Instructions to follow: Can you convert the items below into a JSON list of strings, one string per line and no blank lines, starting with the line that contains "Click the Undo arrow in the toolbar" and going on through the line that contains "pyautogui.click(x=141, y=58)"?

[Records from a data collection]
★ ★ ★ ★ ★ ★ ★

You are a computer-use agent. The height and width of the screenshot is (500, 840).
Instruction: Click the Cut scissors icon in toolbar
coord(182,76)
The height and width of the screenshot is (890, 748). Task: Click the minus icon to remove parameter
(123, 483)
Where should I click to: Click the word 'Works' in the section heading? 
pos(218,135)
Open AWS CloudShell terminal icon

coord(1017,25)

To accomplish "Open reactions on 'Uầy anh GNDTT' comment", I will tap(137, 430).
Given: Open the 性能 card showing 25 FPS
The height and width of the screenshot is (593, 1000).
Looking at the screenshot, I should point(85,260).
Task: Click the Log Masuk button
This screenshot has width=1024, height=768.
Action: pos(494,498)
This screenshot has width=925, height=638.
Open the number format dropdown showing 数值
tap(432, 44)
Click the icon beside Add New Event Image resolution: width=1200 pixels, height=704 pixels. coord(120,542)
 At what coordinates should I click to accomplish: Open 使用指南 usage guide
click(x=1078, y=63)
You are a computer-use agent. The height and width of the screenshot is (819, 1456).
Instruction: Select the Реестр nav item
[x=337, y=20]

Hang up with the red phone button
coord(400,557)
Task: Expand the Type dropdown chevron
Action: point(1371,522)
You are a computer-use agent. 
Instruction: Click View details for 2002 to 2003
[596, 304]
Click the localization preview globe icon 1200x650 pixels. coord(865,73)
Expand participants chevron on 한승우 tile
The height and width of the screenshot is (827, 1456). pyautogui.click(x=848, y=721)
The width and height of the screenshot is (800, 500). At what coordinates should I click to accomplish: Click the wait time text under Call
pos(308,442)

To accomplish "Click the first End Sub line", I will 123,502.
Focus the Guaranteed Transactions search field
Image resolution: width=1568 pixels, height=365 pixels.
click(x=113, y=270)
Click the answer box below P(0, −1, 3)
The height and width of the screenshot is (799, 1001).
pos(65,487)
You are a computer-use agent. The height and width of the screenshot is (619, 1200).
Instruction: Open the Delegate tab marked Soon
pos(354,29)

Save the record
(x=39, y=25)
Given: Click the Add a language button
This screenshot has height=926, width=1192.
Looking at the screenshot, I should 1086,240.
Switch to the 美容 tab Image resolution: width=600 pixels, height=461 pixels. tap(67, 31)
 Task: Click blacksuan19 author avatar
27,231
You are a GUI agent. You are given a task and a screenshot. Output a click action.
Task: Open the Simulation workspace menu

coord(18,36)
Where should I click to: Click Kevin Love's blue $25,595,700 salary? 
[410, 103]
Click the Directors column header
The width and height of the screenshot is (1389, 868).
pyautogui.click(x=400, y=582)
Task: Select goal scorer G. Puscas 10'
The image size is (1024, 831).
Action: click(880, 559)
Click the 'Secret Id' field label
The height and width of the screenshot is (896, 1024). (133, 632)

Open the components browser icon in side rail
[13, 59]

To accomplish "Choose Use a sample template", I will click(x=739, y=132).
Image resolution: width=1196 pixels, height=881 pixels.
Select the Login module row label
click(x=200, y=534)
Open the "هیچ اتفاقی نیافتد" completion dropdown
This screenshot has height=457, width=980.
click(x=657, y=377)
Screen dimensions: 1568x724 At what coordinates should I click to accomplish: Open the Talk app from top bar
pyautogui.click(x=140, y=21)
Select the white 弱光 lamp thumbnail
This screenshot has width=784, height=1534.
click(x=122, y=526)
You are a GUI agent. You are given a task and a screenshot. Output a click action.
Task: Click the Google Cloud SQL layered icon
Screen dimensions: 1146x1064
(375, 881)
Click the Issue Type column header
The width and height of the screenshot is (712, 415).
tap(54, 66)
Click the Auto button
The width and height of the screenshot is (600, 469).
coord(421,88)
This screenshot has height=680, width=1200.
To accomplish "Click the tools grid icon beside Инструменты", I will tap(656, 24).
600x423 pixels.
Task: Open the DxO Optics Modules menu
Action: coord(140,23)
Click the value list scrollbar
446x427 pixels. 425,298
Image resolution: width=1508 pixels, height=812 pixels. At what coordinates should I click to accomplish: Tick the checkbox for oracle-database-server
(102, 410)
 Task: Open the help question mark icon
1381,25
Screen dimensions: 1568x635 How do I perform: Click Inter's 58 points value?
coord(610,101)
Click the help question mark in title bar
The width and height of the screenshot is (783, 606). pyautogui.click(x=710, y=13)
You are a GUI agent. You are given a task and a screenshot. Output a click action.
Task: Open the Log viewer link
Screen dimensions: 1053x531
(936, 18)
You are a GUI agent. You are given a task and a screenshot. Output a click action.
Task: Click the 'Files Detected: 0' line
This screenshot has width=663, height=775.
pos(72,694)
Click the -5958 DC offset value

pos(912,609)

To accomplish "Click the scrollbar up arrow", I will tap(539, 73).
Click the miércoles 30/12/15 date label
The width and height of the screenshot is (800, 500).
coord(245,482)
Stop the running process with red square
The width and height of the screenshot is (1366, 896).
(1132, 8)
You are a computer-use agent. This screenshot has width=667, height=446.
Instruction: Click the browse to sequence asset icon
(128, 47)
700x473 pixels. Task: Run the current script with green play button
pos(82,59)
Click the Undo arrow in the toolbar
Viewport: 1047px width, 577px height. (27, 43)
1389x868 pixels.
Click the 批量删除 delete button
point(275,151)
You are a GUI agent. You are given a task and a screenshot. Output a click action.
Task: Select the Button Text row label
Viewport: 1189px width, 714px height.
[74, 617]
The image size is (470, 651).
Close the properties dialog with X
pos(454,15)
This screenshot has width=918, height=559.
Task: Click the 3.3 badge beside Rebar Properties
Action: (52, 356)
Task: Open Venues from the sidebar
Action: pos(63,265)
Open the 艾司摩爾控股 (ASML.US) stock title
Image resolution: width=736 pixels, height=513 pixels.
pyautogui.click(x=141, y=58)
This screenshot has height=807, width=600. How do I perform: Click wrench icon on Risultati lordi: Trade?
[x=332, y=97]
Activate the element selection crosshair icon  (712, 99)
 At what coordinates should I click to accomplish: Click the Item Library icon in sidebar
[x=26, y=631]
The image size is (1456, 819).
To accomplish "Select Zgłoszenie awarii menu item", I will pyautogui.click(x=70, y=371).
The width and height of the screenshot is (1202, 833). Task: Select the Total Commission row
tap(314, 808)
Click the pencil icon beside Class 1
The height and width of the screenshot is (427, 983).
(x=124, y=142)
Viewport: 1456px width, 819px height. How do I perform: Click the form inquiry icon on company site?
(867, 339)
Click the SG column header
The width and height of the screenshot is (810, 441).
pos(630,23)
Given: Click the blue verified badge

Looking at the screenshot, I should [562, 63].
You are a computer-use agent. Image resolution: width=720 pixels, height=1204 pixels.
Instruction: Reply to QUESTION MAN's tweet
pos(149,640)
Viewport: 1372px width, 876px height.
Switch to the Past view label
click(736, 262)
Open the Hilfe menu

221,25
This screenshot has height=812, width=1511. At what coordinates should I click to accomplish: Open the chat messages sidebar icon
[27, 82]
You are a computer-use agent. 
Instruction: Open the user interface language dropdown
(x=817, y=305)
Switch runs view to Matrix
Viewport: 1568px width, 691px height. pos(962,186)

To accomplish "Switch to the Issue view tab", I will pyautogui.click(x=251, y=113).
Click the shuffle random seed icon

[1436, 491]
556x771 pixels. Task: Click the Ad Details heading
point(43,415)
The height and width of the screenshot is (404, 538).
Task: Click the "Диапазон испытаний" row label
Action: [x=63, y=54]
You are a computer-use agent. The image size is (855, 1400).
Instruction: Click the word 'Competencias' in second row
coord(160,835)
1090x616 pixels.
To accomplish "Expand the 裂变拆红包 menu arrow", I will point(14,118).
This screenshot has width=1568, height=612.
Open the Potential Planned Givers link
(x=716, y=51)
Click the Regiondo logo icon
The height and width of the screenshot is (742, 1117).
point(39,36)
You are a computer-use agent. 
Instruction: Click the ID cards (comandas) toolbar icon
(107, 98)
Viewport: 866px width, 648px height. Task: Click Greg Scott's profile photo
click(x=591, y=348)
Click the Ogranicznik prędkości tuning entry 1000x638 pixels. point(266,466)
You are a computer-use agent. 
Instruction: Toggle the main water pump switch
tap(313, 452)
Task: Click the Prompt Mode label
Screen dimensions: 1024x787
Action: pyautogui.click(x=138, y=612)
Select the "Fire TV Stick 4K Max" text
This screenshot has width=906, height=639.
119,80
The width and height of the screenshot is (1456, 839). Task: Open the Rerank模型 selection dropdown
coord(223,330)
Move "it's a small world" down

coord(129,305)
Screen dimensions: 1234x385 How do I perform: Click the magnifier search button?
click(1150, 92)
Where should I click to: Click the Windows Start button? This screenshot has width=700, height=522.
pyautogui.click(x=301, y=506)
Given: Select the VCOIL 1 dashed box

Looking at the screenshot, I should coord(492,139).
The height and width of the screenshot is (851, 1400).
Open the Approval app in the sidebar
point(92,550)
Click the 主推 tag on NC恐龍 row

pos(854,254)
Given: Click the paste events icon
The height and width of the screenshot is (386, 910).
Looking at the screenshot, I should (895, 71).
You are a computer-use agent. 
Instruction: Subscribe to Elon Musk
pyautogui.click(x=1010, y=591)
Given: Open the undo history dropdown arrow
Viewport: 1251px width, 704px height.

★ ★ ★ ★ ★ ★ ★

Answer to the problem:
[
  "Click the Undo arrow in the toolbar",
  "Viewport: 1047px width, 577px height. (27, 43)",
  "1389x868 pixels.",
  "Click the 批量删除 delete button",
  "point(275,151)",
  "You are a GUI agent. You are given a task and a screenshot. Output a click action.",
  "Task: Select the Button Text row label",
  "Viewport: 1189px width, 714px height.",
  "[74, 617]",
  "The image size is (470, 651).",
  "Close the properties dialog with X",
  "pos(454,15)",
  "This screenshot has width=918, height=559.",
  "Task: Click the 3.3 badge beside Rebar Properties",
  "Action: (52, 356)",
  "Task: Open Venues from the sidebar",
  "Action: pos(63,265)",
  "Open the 艾司摩爾控股 (ASML.US) stock title",
  "Image resolution: width=736 pixels, height=513 pixels.",
  "pyautogui.click(x=141, y=58)"
]